▸ Instructions for the task:
Output exactly the line containing "You are a GUI" and each line after it through the last line of the records, and nothing else.

▸ Provided data:
[Start of section]

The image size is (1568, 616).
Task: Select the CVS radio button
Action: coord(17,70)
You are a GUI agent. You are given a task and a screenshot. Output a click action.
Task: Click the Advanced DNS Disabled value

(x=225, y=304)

[End of section]

▸ Solution to this problem:
You are a GUI agent. You are given a task and a screenshot. Output a click action.
Task: Click the Advanced DNS Disabled value

(x=225, y=304)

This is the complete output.